Background: Feasibility of genotyping of hundreds and thousands of single nucleotide polymorphisms (SNPs) in thousands of study subjects have triggered the need for fast, powerful, and reliable methods for genome-wide association analysis. Here we consider a situation when study participants are genetically related (e.g. due to systematic sampling of families or because a study was performed in a genetically isolated population). Of the available methods that account for relatedness, the Measured Genotype (MG) approach is considered the 'gold standard'. However, MG is not efficient with respect to time taken for the analysis of genome-wide data. In this context we proposed a fast two-step method called Genome-wide Association using Mixed Model and Regression (GRAMMAR) for the analysis of pedigree-based quantitative traits. This method certainly overcomes the drawback of time limitation of the measured genotype (MG) approach, but pays in power. One of the major drawbacks of both MG and GRAMMAR, is that they crucially depend on the availability of complete and correct pedigree data, which is rarely available.
Methodology: In this study we first explore type 1 error and relative power of MG, GRAMMAR, and Genomic Control (GC) approaches for genetic association analysis.
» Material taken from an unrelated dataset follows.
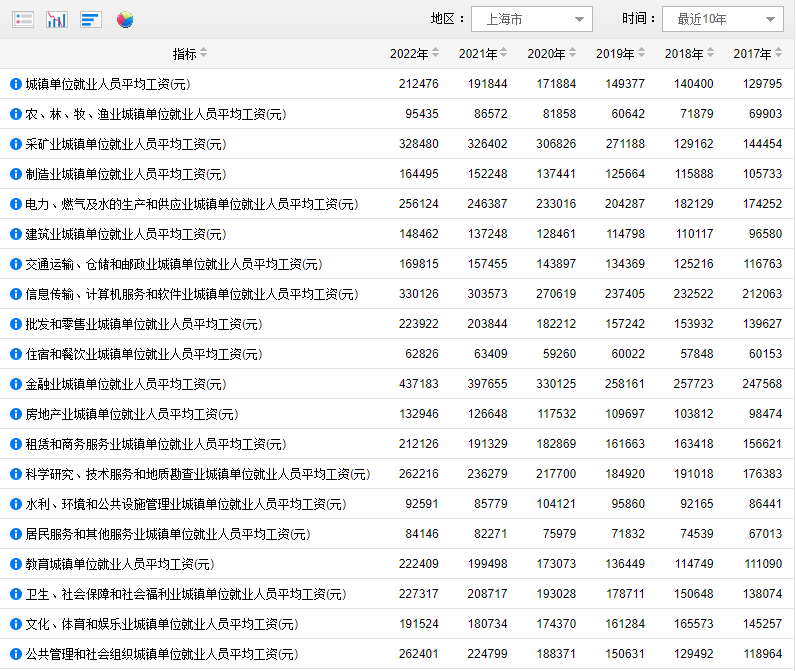Click info icon for 教育 average wage row
Viewport: 796px width, 671px height.
tap(16, 564)
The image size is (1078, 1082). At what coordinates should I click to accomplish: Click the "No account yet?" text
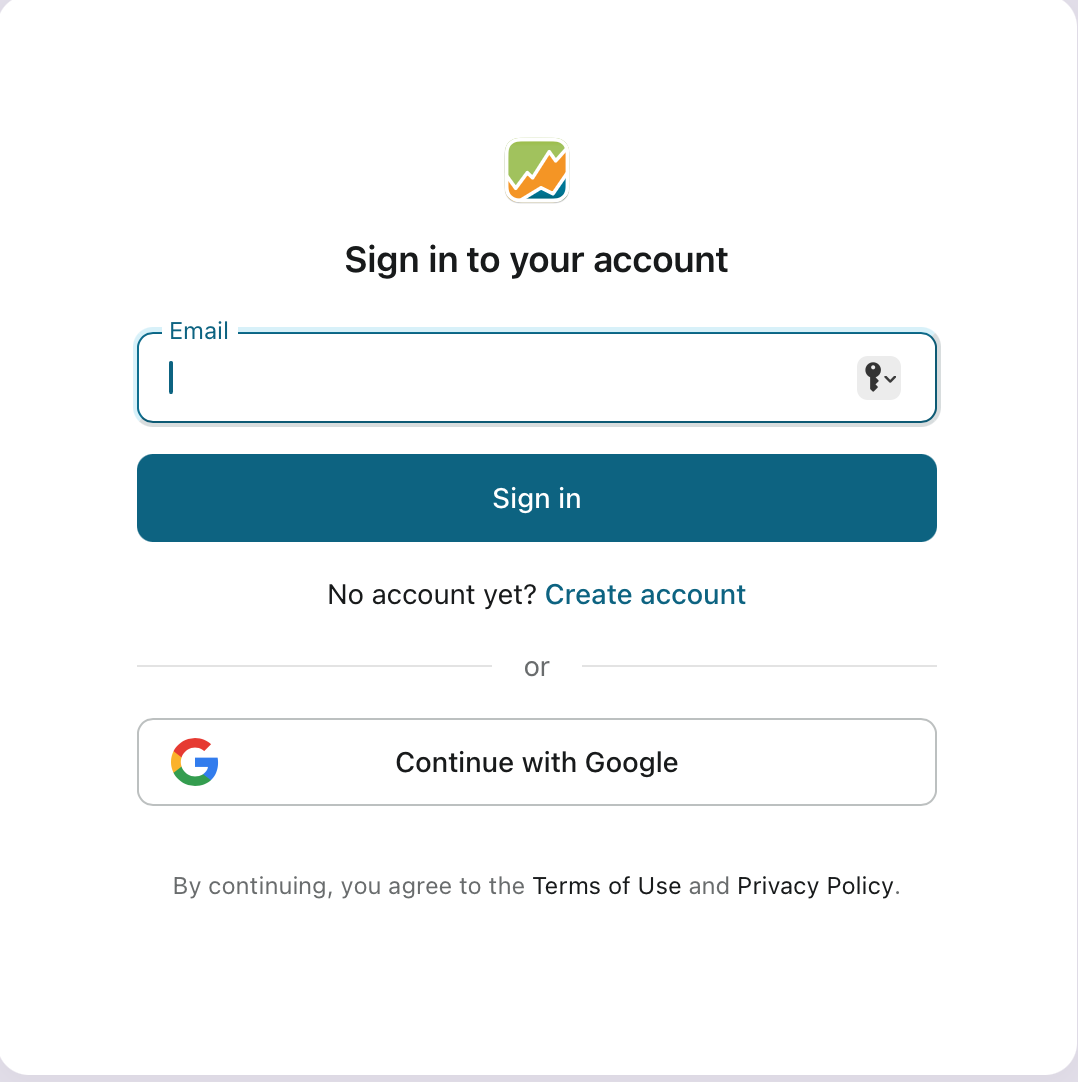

Secondly, we propose an extension to GRAMMAR i.e. GRAMMAR-GC. Finally, we propose application of GRAMMAR-GC using the kinship matrix estimated through genomic marker data, instead of (possibly missing and/or incorrect) genealogy.
Conclusion: Through simulations we show that MG approach maintains high power across a range of heritabilities and possible pedigree structures, and always outperforms other contemporary methods. We also show that the power of our proposed GRAMMAR-GC approaches to that of the 'gold standard' MG for all models and pedigrees studied. We show that this method is both feasible and powerful and has correct type 1 error in the context of genome-wide association analysis in related individuals.